WORK TO COMPLETE >> Your output is one number, the count of lines in the listing below that hold the word "Expand".

───── STORED DATA

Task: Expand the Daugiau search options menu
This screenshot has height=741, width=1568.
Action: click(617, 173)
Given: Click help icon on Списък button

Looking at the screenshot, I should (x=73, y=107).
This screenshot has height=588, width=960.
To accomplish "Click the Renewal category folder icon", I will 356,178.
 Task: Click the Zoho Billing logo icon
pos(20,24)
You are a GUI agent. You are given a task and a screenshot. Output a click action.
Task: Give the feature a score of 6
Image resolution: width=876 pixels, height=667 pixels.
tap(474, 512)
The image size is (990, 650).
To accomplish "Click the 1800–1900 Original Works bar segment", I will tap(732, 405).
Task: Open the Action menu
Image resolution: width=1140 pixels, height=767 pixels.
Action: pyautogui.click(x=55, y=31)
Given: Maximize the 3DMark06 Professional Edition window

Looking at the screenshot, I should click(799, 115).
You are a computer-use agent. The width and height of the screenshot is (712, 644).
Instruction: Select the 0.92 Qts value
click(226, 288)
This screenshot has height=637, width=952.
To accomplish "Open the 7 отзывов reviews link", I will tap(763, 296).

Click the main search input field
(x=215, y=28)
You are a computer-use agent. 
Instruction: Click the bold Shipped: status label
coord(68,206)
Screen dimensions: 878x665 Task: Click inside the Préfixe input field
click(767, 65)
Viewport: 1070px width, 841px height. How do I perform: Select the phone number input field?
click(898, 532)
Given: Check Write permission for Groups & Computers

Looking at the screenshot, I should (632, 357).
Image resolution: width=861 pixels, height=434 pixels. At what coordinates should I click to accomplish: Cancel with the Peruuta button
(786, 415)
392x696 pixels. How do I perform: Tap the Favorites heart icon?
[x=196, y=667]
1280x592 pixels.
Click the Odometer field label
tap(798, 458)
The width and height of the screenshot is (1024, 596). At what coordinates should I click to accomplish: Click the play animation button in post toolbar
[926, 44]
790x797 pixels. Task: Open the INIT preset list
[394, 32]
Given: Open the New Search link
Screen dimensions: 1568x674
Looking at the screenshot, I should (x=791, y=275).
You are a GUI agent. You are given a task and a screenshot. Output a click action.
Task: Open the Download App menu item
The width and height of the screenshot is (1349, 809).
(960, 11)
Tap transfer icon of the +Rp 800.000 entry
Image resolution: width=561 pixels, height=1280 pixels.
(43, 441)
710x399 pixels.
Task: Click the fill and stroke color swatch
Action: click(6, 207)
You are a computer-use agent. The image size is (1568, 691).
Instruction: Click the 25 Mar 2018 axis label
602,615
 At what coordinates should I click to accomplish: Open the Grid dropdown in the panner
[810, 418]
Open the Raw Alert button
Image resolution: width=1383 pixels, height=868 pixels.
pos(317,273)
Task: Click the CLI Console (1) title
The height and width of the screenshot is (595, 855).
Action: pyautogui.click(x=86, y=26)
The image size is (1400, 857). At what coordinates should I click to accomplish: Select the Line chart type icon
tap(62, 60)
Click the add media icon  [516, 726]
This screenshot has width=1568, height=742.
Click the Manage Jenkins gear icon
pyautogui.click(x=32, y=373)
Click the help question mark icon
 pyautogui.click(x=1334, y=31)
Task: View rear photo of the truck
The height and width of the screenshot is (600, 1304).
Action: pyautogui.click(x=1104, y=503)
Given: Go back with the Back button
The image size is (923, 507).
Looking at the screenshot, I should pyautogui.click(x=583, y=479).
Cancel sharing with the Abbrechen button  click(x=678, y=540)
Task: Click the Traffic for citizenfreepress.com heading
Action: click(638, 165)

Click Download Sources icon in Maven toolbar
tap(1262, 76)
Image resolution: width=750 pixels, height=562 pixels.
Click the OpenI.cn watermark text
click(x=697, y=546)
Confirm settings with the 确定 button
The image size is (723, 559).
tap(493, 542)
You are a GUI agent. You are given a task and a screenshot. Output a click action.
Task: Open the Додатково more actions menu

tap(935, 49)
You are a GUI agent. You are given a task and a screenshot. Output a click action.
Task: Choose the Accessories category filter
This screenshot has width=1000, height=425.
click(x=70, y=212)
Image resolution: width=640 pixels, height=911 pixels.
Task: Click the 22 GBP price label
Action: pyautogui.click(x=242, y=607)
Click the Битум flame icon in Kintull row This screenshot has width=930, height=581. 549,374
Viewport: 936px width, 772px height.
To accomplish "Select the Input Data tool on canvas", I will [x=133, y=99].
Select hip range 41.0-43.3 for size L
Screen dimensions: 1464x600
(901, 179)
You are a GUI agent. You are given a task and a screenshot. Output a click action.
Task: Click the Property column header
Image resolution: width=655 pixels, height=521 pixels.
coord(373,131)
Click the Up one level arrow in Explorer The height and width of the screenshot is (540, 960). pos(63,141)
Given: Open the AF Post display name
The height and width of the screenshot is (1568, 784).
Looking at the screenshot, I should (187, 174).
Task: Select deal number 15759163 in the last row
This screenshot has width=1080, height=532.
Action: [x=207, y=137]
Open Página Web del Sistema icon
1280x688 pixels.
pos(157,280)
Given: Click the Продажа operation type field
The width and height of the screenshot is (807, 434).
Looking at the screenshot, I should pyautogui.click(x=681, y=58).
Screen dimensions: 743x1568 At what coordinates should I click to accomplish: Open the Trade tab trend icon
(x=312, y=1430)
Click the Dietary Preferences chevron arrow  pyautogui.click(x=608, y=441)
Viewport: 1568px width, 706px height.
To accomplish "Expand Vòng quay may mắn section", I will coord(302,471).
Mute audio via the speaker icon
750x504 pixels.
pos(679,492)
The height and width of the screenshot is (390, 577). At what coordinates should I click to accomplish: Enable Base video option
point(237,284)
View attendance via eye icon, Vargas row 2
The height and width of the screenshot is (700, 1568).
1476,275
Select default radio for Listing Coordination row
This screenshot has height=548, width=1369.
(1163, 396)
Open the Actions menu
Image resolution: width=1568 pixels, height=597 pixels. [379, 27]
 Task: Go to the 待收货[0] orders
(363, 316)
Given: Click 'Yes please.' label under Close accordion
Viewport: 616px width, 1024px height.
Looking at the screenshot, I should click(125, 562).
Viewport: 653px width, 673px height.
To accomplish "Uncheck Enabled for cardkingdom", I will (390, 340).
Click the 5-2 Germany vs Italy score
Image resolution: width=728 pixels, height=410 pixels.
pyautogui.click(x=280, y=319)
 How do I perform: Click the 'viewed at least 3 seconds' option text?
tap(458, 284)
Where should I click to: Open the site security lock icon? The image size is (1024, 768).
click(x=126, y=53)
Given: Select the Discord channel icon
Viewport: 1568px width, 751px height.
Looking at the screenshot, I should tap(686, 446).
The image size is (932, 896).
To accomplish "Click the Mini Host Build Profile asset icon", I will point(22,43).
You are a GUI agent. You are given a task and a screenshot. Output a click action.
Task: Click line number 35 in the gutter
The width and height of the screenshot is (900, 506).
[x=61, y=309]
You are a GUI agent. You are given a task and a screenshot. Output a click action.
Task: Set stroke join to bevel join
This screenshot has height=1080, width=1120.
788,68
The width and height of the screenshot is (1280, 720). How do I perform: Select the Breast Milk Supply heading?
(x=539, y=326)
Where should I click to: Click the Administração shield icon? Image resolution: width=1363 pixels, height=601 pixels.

──────────

EXERCISE OUTPUT >> 2